Polyus Scientific Research Institute
- Company type: Joint-stock company
- Founded: 1962
- Headquarters: Moscow, Russia
- Parent: Shvabe Holding
- Website: polyus.info

= Polyus Scientific Research Institute =

Russian research institute

Polyus (Полюс) is a research institute and production association in St. Petersburg, Russia. It is part of the Shvabe Holding (Rostec group).

The Polyus Scientific Research Institute (NII Polyus) is closely associated with the Polyus Scientific Production Association (NPO Polyus), a small factory, and the Moscow Institute of Physics and Technology, all of which are located at the same address. NPO Polyus produces lasers and associated components, electronics articles, and electrovacuum devices.

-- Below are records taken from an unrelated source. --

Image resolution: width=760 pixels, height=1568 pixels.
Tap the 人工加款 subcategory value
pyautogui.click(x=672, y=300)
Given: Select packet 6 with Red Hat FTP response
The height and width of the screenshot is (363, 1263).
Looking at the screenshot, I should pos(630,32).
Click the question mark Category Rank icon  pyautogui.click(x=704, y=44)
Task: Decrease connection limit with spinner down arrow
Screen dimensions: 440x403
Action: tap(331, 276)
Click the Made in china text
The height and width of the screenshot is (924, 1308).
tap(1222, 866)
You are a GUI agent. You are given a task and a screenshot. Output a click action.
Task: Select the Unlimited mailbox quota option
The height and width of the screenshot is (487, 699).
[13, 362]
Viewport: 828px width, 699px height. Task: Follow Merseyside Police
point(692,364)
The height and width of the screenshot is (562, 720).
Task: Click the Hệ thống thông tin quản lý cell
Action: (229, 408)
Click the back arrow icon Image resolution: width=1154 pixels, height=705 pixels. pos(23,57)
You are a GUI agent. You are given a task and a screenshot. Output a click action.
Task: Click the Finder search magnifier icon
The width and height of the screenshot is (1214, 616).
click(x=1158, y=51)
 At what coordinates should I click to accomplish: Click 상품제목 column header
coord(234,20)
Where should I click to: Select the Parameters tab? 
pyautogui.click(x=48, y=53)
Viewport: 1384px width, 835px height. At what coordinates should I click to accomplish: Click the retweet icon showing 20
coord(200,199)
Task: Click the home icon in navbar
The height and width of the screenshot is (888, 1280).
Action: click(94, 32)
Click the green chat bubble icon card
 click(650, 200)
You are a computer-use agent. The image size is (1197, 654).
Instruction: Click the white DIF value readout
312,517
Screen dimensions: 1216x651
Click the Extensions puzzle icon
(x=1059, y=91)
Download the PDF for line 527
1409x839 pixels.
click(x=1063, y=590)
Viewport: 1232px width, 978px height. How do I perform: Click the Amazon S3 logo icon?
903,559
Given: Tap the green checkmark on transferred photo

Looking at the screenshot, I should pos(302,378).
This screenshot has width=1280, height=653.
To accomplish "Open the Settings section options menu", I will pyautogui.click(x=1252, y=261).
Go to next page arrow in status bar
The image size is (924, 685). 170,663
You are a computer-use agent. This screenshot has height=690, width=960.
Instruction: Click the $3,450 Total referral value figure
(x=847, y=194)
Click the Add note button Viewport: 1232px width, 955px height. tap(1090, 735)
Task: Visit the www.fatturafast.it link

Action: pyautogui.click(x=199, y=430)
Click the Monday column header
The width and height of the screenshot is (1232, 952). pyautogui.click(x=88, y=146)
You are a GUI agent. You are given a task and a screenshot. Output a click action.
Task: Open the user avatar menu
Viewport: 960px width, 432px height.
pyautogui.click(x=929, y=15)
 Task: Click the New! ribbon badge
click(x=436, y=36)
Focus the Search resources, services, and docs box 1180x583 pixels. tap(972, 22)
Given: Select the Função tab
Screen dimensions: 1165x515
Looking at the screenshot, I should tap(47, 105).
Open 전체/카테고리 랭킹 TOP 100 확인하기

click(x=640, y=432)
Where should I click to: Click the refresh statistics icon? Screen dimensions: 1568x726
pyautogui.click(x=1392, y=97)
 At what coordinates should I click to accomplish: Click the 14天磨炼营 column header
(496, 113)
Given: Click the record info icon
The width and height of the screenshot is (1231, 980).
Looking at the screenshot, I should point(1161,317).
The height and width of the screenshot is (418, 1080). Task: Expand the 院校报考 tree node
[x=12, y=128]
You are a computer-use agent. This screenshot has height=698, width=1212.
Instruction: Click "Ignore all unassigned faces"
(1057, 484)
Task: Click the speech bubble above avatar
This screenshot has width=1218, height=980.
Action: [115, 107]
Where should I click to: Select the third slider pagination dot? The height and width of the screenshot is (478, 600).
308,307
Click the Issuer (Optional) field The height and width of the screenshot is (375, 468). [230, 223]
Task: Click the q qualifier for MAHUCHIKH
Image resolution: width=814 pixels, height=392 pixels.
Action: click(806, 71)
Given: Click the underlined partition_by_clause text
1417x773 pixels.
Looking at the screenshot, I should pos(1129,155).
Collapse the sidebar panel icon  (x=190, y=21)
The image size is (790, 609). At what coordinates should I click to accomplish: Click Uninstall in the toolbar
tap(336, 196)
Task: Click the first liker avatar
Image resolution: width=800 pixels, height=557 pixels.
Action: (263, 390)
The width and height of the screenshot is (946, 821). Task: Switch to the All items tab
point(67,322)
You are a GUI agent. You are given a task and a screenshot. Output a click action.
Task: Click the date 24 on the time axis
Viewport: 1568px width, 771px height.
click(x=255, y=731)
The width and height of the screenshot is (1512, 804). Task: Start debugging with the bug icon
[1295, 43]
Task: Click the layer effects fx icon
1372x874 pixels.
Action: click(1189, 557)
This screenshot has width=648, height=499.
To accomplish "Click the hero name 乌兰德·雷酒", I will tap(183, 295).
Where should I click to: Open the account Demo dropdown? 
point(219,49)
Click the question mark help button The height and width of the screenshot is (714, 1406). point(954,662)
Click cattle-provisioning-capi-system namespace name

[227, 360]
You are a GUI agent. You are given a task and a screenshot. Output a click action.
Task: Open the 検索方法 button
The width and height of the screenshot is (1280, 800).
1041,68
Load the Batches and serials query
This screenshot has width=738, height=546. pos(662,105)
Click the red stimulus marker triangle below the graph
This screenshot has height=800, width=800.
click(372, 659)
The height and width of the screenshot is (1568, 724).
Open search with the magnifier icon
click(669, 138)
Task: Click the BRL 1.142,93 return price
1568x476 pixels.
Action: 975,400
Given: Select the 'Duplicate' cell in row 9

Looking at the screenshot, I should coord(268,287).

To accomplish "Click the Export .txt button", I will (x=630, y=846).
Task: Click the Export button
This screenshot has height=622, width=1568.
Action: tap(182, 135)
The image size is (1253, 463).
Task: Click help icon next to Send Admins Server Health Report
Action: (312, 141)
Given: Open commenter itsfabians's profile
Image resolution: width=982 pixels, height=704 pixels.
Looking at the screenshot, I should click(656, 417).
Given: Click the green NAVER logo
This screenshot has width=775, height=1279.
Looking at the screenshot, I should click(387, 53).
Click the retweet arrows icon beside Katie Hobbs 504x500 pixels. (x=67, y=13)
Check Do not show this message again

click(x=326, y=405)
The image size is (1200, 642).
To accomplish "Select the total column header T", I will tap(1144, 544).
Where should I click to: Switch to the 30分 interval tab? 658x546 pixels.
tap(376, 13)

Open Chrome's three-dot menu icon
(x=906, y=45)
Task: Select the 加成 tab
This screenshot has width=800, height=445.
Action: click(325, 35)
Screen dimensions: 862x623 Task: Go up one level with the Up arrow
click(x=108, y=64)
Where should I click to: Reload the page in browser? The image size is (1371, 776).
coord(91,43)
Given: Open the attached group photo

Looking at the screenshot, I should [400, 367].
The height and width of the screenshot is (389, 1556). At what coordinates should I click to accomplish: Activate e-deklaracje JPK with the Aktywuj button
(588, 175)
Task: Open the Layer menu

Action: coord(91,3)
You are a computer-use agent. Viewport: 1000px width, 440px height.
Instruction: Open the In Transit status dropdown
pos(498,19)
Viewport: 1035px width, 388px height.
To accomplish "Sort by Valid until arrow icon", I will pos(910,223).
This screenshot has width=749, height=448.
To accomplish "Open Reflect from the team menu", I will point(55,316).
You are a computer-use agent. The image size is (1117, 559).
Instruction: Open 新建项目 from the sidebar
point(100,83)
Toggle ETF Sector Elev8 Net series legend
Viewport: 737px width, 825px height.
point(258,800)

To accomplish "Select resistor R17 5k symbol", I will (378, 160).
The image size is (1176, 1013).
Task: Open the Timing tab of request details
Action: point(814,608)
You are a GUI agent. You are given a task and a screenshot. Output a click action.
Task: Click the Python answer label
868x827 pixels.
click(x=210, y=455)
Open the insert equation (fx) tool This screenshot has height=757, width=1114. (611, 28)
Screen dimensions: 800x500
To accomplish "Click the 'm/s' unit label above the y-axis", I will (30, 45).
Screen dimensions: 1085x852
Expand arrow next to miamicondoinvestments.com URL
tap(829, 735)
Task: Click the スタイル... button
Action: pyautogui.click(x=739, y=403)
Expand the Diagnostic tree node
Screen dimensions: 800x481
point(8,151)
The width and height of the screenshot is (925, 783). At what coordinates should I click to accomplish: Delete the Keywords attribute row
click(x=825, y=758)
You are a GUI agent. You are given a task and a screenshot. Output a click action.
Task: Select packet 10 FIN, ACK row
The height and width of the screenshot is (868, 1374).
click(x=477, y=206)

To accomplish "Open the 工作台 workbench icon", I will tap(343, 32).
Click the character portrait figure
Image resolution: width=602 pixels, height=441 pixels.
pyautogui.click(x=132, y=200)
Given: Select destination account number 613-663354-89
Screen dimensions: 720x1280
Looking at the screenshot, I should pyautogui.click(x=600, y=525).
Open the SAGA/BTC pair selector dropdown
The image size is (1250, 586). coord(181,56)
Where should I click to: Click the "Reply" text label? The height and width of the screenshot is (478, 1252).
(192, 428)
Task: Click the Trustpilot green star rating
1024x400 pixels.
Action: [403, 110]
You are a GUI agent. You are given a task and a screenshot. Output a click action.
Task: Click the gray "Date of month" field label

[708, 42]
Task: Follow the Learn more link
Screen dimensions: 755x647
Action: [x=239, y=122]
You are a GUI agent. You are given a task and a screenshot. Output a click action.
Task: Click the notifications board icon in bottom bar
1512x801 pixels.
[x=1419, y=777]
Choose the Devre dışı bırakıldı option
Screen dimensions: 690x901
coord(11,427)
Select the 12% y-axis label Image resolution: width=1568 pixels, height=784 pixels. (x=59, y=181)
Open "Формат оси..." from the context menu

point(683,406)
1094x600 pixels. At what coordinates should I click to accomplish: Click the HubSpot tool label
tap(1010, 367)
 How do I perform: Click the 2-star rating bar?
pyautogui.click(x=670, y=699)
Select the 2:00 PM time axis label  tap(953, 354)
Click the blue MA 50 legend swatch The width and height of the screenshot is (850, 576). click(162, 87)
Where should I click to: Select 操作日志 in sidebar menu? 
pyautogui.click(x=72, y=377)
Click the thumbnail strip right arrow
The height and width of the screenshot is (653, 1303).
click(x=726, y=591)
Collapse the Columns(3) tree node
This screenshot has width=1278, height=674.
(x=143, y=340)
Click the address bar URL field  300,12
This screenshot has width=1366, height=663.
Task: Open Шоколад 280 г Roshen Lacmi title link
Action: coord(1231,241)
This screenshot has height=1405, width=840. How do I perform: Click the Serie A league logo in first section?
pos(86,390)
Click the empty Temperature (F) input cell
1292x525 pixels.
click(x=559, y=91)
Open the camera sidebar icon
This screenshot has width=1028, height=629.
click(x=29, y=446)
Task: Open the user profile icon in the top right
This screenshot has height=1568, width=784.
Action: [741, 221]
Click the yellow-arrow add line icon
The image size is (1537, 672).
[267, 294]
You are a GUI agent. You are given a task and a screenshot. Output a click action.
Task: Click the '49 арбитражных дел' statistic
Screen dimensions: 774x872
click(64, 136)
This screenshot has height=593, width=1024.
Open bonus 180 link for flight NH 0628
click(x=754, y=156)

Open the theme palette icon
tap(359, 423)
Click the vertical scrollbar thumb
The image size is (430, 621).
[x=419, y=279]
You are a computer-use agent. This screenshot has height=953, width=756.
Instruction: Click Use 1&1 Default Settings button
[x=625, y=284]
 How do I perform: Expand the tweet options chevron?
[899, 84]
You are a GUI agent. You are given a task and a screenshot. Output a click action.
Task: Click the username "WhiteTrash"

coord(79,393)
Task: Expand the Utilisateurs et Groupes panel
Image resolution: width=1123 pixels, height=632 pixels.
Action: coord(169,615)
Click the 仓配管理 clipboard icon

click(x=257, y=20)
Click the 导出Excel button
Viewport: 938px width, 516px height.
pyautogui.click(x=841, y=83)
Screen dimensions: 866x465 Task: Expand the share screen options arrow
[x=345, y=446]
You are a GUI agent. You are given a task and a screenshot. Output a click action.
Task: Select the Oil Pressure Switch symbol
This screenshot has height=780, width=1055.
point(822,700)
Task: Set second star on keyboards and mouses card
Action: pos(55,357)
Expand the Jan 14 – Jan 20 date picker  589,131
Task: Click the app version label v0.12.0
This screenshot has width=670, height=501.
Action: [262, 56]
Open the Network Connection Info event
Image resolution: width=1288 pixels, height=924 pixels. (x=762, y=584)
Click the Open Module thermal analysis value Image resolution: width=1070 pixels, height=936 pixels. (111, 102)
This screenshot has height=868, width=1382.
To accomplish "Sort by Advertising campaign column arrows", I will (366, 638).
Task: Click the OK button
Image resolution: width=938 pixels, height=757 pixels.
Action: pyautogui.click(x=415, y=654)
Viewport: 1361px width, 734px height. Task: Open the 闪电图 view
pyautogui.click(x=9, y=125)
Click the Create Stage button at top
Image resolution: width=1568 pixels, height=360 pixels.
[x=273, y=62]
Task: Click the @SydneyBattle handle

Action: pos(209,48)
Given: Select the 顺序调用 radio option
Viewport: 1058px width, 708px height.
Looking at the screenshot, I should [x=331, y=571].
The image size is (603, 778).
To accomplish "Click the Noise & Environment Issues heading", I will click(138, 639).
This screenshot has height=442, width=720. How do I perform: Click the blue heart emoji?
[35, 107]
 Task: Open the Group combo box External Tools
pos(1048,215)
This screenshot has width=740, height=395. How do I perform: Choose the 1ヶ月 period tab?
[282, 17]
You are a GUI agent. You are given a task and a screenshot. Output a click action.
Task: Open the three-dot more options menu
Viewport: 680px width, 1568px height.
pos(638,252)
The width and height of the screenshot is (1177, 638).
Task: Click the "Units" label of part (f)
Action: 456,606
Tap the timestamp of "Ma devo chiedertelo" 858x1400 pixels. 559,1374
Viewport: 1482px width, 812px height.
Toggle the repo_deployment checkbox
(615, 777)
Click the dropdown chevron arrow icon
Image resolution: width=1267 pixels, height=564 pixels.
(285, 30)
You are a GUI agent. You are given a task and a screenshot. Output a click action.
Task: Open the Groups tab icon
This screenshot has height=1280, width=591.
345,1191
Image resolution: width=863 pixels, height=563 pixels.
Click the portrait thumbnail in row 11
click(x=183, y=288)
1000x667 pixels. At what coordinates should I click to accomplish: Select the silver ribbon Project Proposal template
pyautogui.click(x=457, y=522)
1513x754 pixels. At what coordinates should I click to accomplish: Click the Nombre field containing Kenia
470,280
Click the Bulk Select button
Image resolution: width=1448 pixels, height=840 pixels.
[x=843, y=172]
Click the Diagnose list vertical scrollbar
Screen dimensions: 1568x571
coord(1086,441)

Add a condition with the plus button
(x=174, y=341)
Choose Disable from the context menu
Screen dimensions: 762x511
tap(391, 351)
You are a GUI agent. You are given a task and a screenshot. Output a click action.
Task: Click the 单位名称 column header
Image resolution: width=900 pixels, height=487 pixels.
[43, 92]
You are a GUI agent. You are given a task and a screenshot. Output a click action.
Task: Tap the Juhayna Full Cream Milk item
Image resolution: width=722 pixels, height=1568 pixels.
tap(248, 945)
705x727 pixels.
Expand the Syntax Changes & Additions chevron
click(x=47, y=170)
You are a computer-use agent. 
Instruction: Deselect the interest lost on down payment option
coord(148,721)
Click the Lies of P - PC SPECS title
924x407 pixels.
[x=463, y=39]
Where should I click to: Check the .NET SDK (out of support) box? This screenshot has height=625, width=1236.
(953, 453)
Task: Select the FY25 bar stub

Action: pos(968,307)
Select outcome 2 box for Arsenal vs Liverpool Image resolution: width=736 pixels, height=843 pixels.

NII Polyus works in the field of quantum electronics and develops and manufactures experimental models in the areas of cryoelectronics, magnetism, and electrovacuum devices. NII Polyus oversees several laboratories and production enterprises. These production enterprises are located in Moscow Oblast, Tula, Ulyanovsk, and Nizhny Novgorod Oblasts.

NII Polyus has also developed missile laser technology, including laser gyroscopes for missile nose cone guidance, various other types of solid-state multi-purpose lasers, laser components, and electro-optic equipment. It has also carried out global positioning system work with Aeroflot and MiG aircraft.

== History ==
The Polyus Scientific Research Institute was established in 1962 on the initiative of Mitrofan Fedorovich Stelmakh, a scientist and specialist in the field of superhigh frequency technology. The Polyus Scientific Research Institute has been named after Stelmakh since 2001. The objectives of the institute were to develop quantum electronics devices for military purposes, medical equipment, and other applications.

In the 1970s, the NGO Polyus association was established. It included the head institute of the Polyus Research Institute, the Ulyanovsk Radio Tube Plant, the Vladykinsky Mechanical Plant, the Bogoroditsky Plant of Technochemical Products, and the Ozersk Mechanical Plant. At that time, the NPO Polyus employed about 20,000 people.

Currently the Institute employs about 1,200 employees, including 15 doctors of sciences, more than 70 candidates of sciences, 20 graduate students, and applicants. There is a graduate school. The MIPT and MIREA have basic departments at the Polyus Scientific Research Institute. Until the mid-2000s, it was also the basic department for the MIEM.

== Products ==
The Institute develops and manufactures laser speed meters, surveillance equipment detectors, semiconductor emitters, optical modules, water treatment systems, and medical equipment.

== Directors ==
The General Director of the Institute is Evgeny Viktorovich Kuznetsov.